Proseguiamo con l’ormai consueta rubrica avviata su queste pagine nell’ambito della collaborazione intrapresa da Consulenza Radiofonica con Consultmedia , prima struttura italiana di competenze a più livelli in ambito mediatico.

L’appuntamento, lo ricordiamo, riguarda le problematiche tipiche del settore radiotelevisivo trattate dall’avvocato Massimo Lualdi, partner cofondatore di MCL Avvocati Associati, law firm specializzata in diritto delle comunicazioni che gestisce in maniera esclusiva l’Area Affari legali di Consultmedia.

 

L’argomento di oggi riguarda il diritto d’autore alla luce della diffusione sovranazionale:

lo strumento del geo-blocking

L’ingresso massiccio sul mercato degli aggregatori per l’ascolto delle radio online attraverso le soluzioni a bouquet e mosaico comporterà, da parte delle emittenti, il progressivo disinteresse allo sviluppo di autonome app per l’ascolto in streaming delle proprie trasmissioni sui vari device con tecnologie eterogenee, che impongono un continuo aggiornamento a fronte di sempre maggiori vincoli per l’accesso agli store dei sistemi operativi (1) . D’altra parte, è impensabile che un utente possa saturare il proprio dispositivo (2) di singole app per ciascuna delle emittenti ascoltate.

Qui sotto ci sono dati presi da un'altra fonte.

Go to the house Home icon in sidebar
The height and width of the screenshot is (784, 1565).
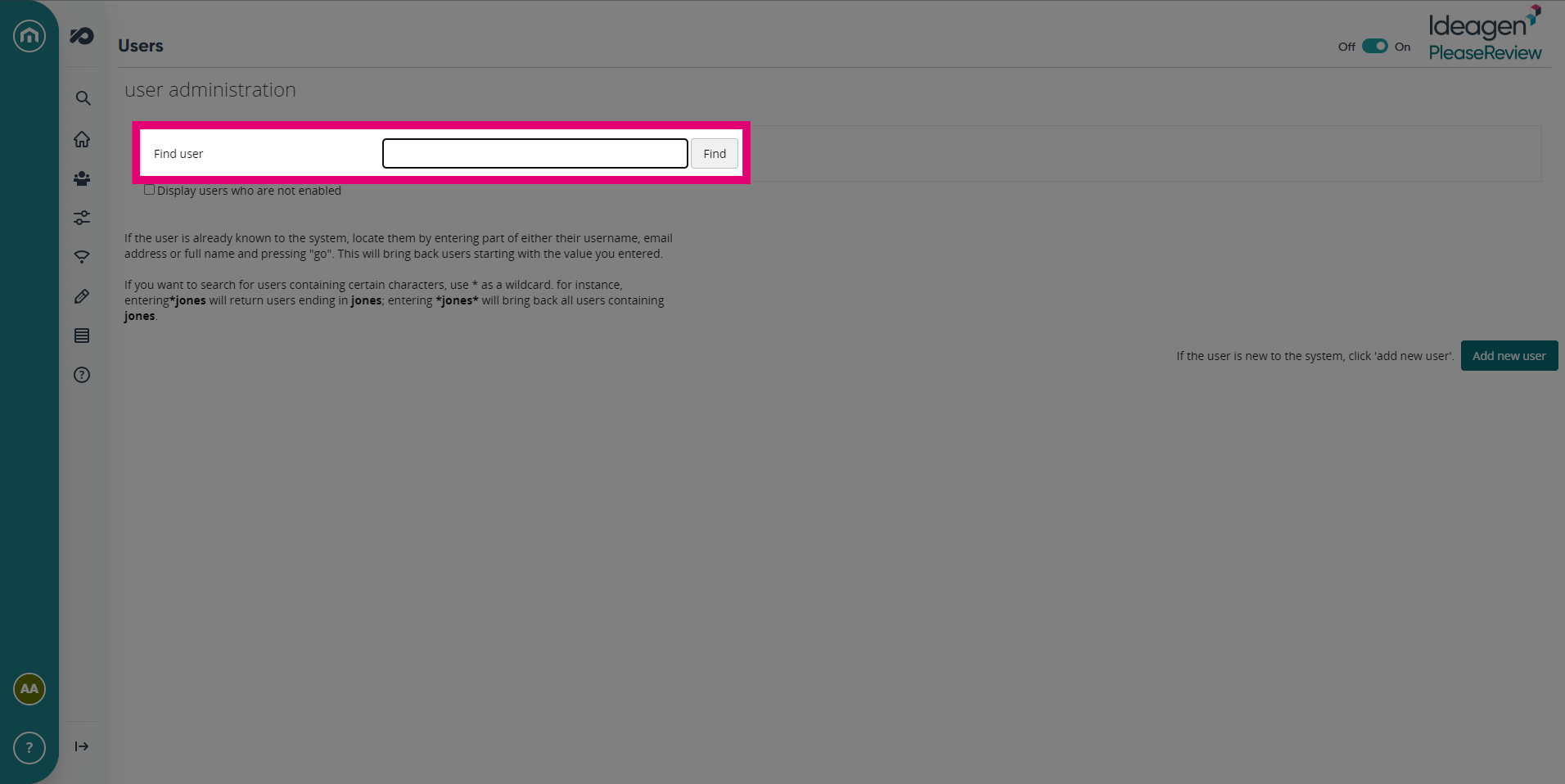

Statistiche alla mano, infatti, l’utente tipo mediamente ascolta da 6 a 35 stazioni, ragion per cui è evidente che possa privilegiare l’installazione di

una singola app che funga da aggregatore.

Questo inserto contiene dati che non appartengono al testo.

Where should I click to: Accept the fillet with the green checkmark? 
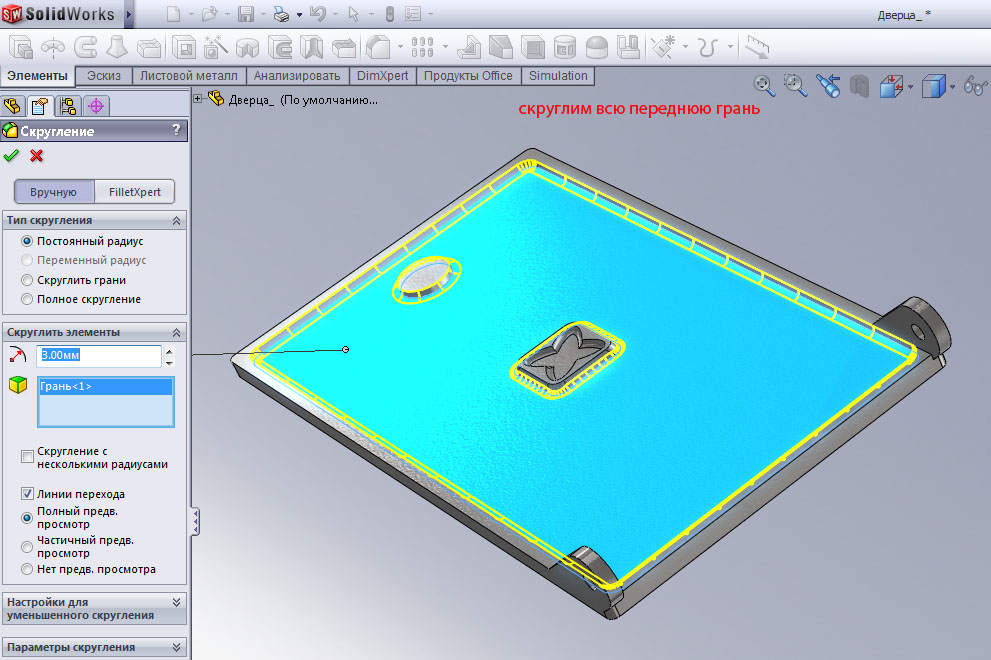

Lato emittente, essere presenti su una piattaforma aggregatrice determina il vantaggio di non dover costantemente aggiornare la propria app in funzione delle modifiche dei sistemi operativi, con particolare riferimento a quelli variegati delle smart tv.

Ma non è questo il solo vantaggio.

Il Comitato Economico Sociale Europeo (CESE) ha da poco (3) espresso il proprio parere su due importanti documenti elaborati in sede comunitaria sul diritto d’autore: la «Proposta direttiva del Parlamento europeo e del Consiglio sul diritto d’autore nel mercato unico digitale» e la «Proposta di regolamento del Parlamento europeo e del Consiglio che stabilisce norme relative all’esercizio del diritto d’autore e dei diritti connessi applicabili a talune trasmissioni online degli organismi di diffusione radiotelevisiva e ritrasmissioni di programmi televisivi e radiofonici“.

E’ evidente che l’ascolto oltre confine di contenuti tutelati (4) , per i quali le stazioni hanno l’autorizzazione all’impiego 5 solo nazionale espone in astratto le stesse alla presentazione di conti salati dagli enti collettori di diritti negli altri stati sovrani dove ha luogo la diffusione.

La soluzione a tale problema, salva l’acquisizione di licenze sovranazionali 6 , non può che consistere nel geo-blocking, cioè una misura di protezione tecnologica attraverso la quale l’accesso ai contenuti Internet è limitato in base alla posizione geografica dell’utente. In uno schema di geo-blocco, la posizione dell’utente viene calcolata utilizzando tecniche di geolocalizzazione, ad esempio controllando l’indirizzo IP dell’utente o su una lista nera o in una lista bianca. Il risultato di questo controllo viene utilizzato per determinare se ilsistema approverà o negherà l’accesso al contenuto.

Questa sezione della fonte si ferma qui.